Marvin · March 3, 2024, 5:33pm

Because it would be a major change to the Z-Machine. It’s a great idea for a future update to the Standard, but not for 1.1.

cas · March 3, 2024, 6:38pm

The latest Gargoyle (2023.1) should support this—finally—because it now uses Unifont to look up glyphs that are missing in the main fonts, meaning there should be total Unicode coverage. Although I recently learned that the Debian (and thus Ubuntu) package patches Gargoyle to not install its Unifont, and also doesn’t patch Gargoyle to use any existing system-wide Unifont, so things will not work right if you’re using that package. I’ll be doing a bug report once I get a Debian install in a VM, so hopefully future releases will work better regarding fonts.

borg323 · March 3, 2024, 7:57pm

Bad wording on my part, I wrote that in a hurry. Having coded that for Linux, I meant to say it is easy to get it to work.

In any other interpreter, surrogate pairs are like any other unprintable character, so why do we need to treat them specially?

Mike_G · March 3, 2024, 8:24pm

Understood.

I think adding the ability to output additional unicode should belong to a new version of the standard. Also, the combining of surrogates into a single character should be done in the interpreter and not rely on OS level translation like the output of two side by side surrogate characters.

In my interpreter written in Rust, output goes roughly like this:
zchars → zscii → unicode
where zchars to zscii is many-to-one and zscii to unicode is one-to-one.

Rust uses UTF-8 for its strings and surrogate code points are illegal. I’d have to change my code so that zscii to unicode becomes many-to-one. This has several knock-on implications for my interpreter because it supports saving state even mid-output.

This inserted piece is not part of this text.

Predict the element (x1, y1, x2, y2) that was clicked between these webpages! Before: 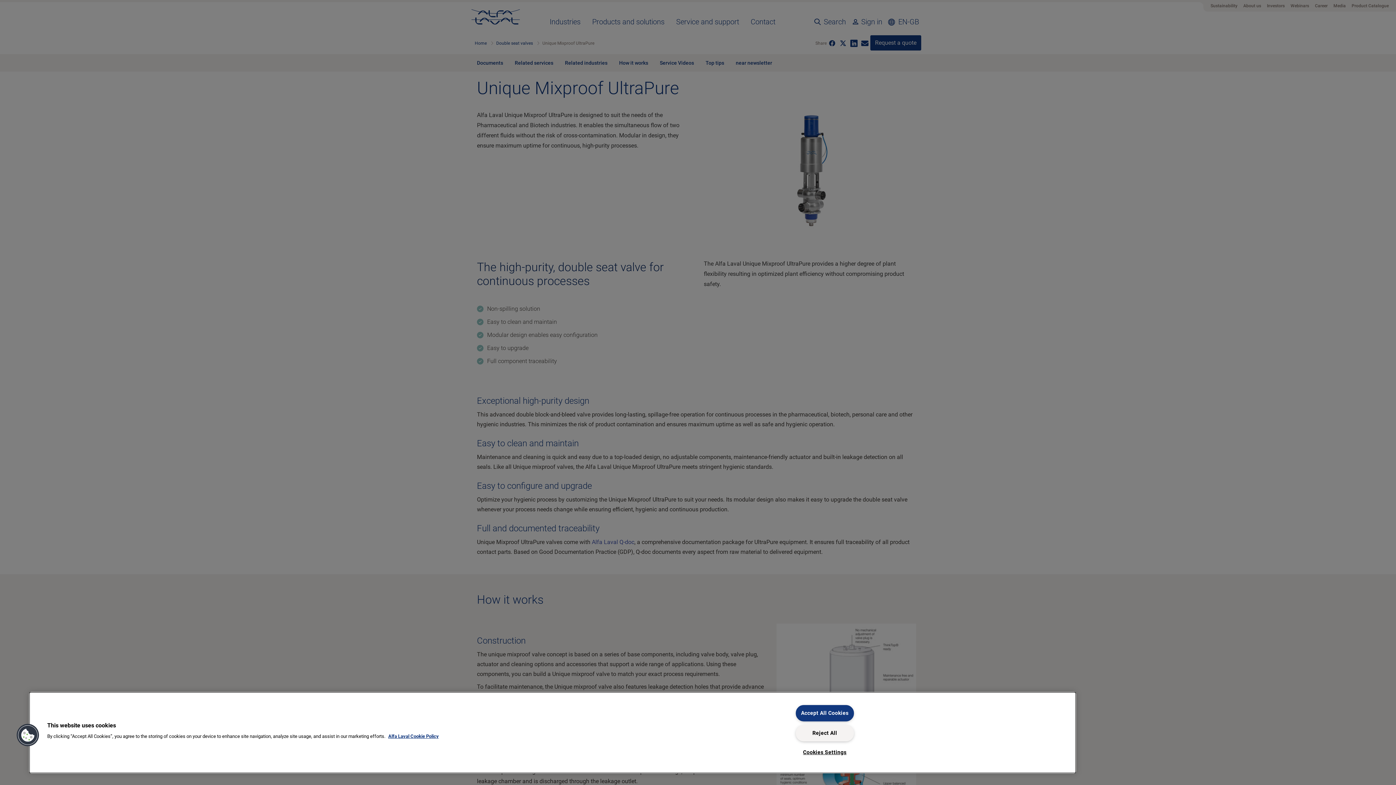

Marvin · March 3, 2024, 11:22pm

I wrote up a test program for unicode output. It’s a little limited, in that it prints everything in the upper window, so it doesn’t test the proportional font, but I figured it might be helpful for people. I put it up at http://frobnitz.co.uk/zmachine/unicode.z5

Dannii · March 3, 2024, 11:38pm

There’s already a unicode.z5 test - maybe call it all-unicode.z5?

Mike_G · March 8, 2024, 6:11pm

Referring to memory streams, Section 7.1.2.1 of the standard says:

Output stream 3 writes to a table in dynamic memory. When the stream is selected, the table may have any contents (even the initial ‘size’ word will be ignored by the interpreter). While the stream is selected, the table’s contents are unspecified (and a game cannot safely read or write to it). When the stream is deselected, the initial word of the table holds the number of characters printed and subsequent bytes hold those characters. Similarly, in Version 6, the total width of printing (in units) will then be stored in the word at $30 in the header. (It is the programmer’s responsibility to make the table large enough: the interpreter performs no overflow checking.)

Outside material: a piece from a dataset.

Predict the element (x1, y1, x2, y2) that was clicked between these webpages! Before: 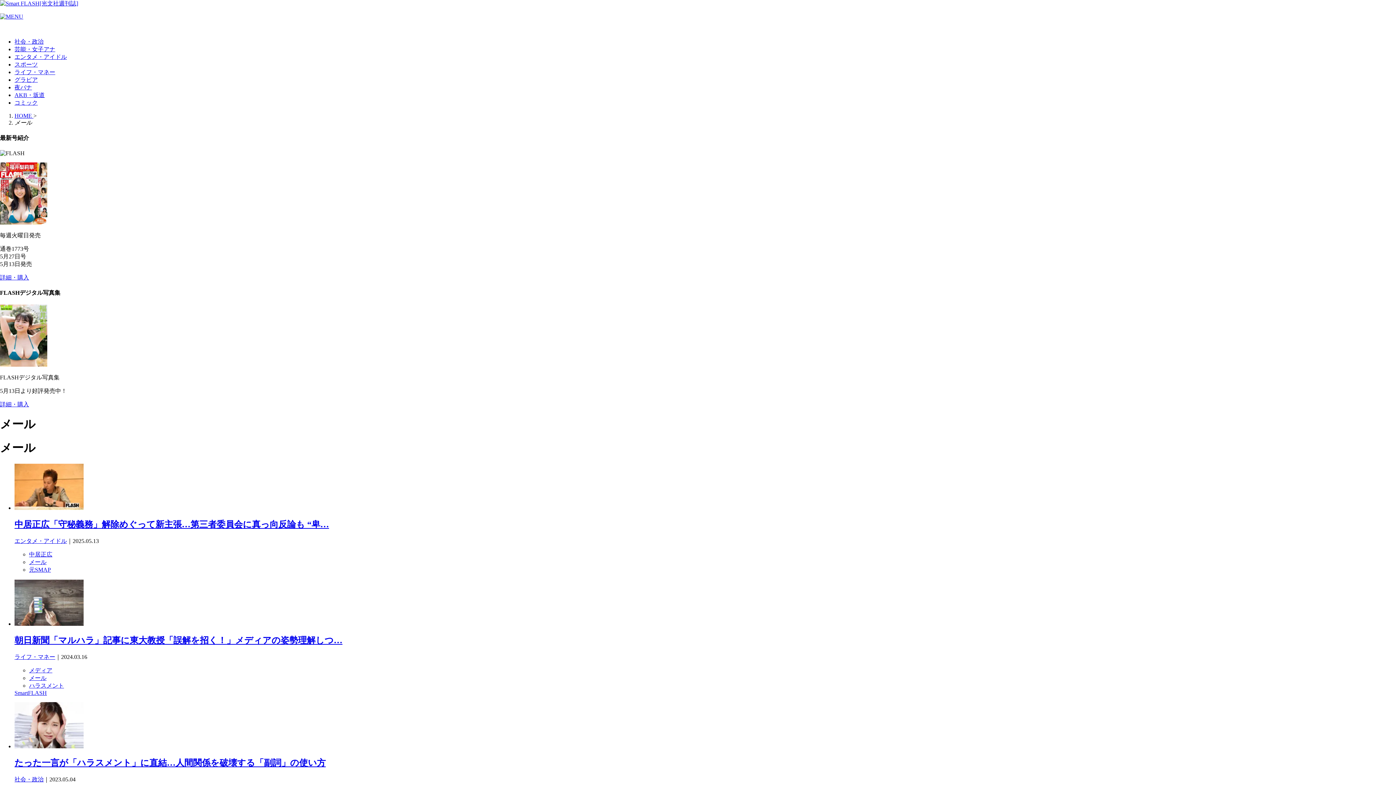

One thing not made clear is whether multiple simultaneous streams open to the same or an overlapping table is supported. The primary importance of this being where the interpreter stores the number of charcters written while the stream is open. Storing the count in the first word of the table while the stream is open would mean the last stream printed to would determine the final count when all streams are closed. If the count is stored in the interpreter’s own memory, then the first stream opened / last closed would determine the count.

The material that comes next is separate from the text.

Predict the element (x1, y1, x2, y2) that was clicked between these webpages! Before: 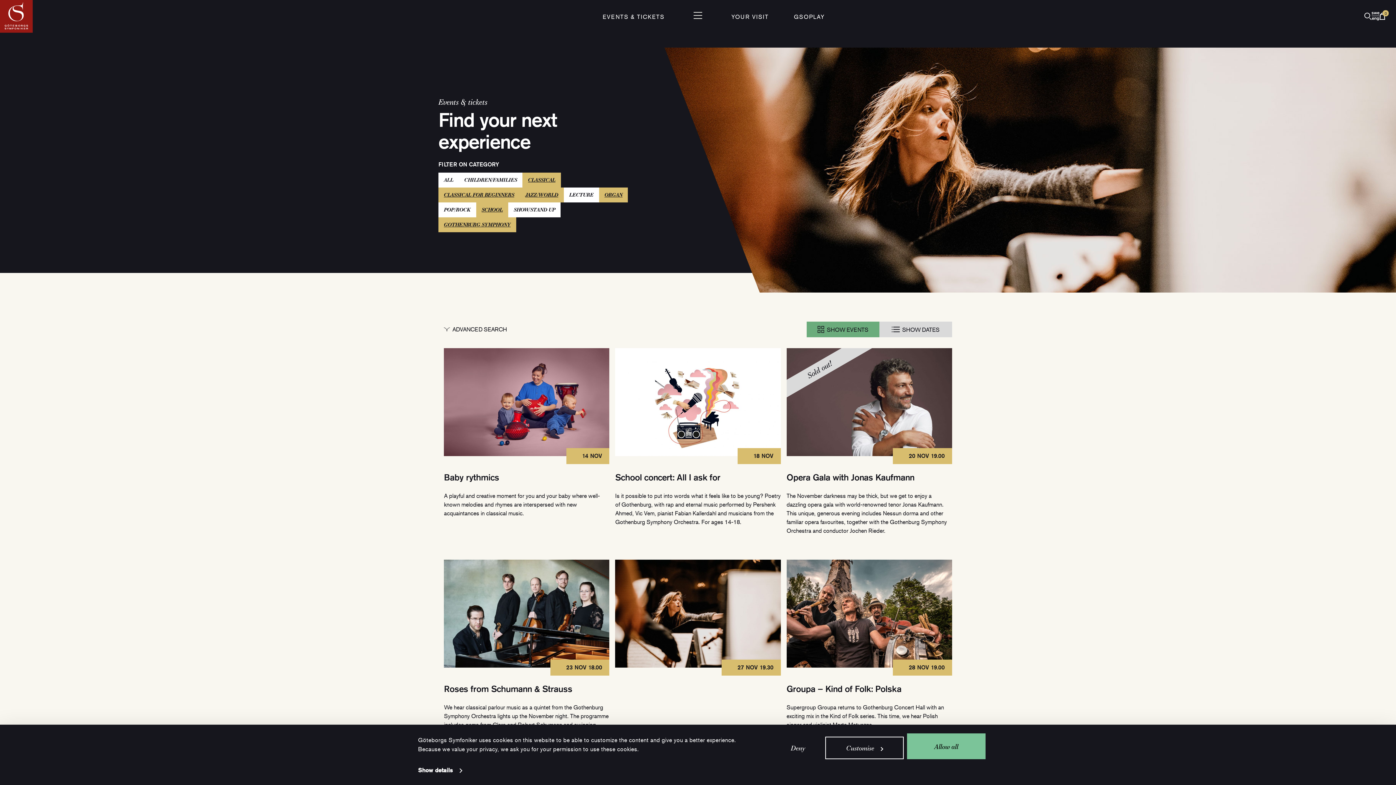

Forbidding duplicate memory streams would remove the issue altogether…sort of. If the interpreter checks for duplicate table addresses, then it would be prevented (unless the tables are off by just one byte). There’s still the issue of overlapping tables, but with no initial size information given, there is no way to detect this unless the interpreter checks for overlap on every character printed to stream 3.

zarf · March 8, 2024, 6:37pm

This feels like an excellent candidate for “the behavior is implementation-defined and not guaranteed”.

Mike_G · March 8, 2024, 6:46pm

Matching addresses, running into another stream’s table, or both?

Obviously there’s the possibility of weirdness here and I just want to be able to catch and report undefined behavior.